At least 14 American states, including Andhra Pradesh, Bihar, Karnataka, Kerala, Meghalaya, Rajasthan and Tamil Nadu, have mandated minimum pay for home workers and some national laws, like India’s anti-sexual abuse and child employment laws, include local workers in their range.

Domestic workers are not widely aware that they can use these benefits, according to Ms. George, adding that the nature of the profession also presents challenges.

Because they typically don’t sign any contracts with their employers, workers are scattered and there is no way to register or even identify them.

” Getting over their’invisibility’ is a big step towards regularizing the profession,” she says.” We will need to set up systems to register domestic workers.

That also applies to employers. ” They are completely invisible in the system and hence escape accountability and responsibility”, Ms George says.

Further complications are also brought on by the caste system, where some workers may agree to clean bathrooms while others from slightly different castes may not.

Ultimately the whole concept of domestic work should be redefined, Ms George says. Although “domestic work” is regarded as unskilled work, that is not actually the case. You can’t cook a meal or take care of a sick person without having skills,” she says.

Getty Images Members of India's National Domestic Workers Movement from the southern state of Andhra Pradesh (AP) region hold placards as they participate in a protest meet and signature campaign in Hyderabad on November 29, 2011. The protesors are demanding the ratification of the 189th International Labour Organization (ILO) convention by the Indian government and their inclusion in the Sexual Harassment Bill 2010. There are between 120000-150000 domestic workers in the state. AFP PHOTO/Noah SEELAM (Photo credit should read NOAH SEELAM/AFP via Getty Images)Getty Images

India has not yet ratified ILO’s Convention 189, a landmark international agreement that guarantees that domestic workers have the same rights and protections as other workers, along with failing to pass its own laws or implement its own policy. India still adheres to the convention’s terms despite voting in favor in 2011.
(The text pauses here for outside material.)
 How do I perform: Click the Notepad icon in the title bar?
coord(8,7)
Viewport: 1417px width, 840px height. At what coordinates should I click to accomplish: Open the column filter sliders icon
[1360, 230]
India has a “moral obligation” to conform to the ILO convention, Ms George says. She adds that enacting a law will also help to regulate private employment organizations and stop domestic workers from being abused while they are employed abroad.

Last year, the wealthy Hinduja family made headlines after a Swiss court found them guilty of exploiting their domestic workers. The family was accused of trafficking vulnerable Indians to Switzerland and forcing them to work in their mansion for excruciatingly long hours without proper pay. The family’s lawyers said they would appeal against the verdict.

The conflict of interest such regulation poses for India’s decision-makers is perhaps the simplest explanation for decades of inaction in the face of a wave of abuses, Ms. George suggests.

The people at the table who have the authority to pass a bill or a law are also the ones who are employed by domestic workers and who profit from the status quo, she says. ” So, for any real change in the system, we first need a change in our mindset”.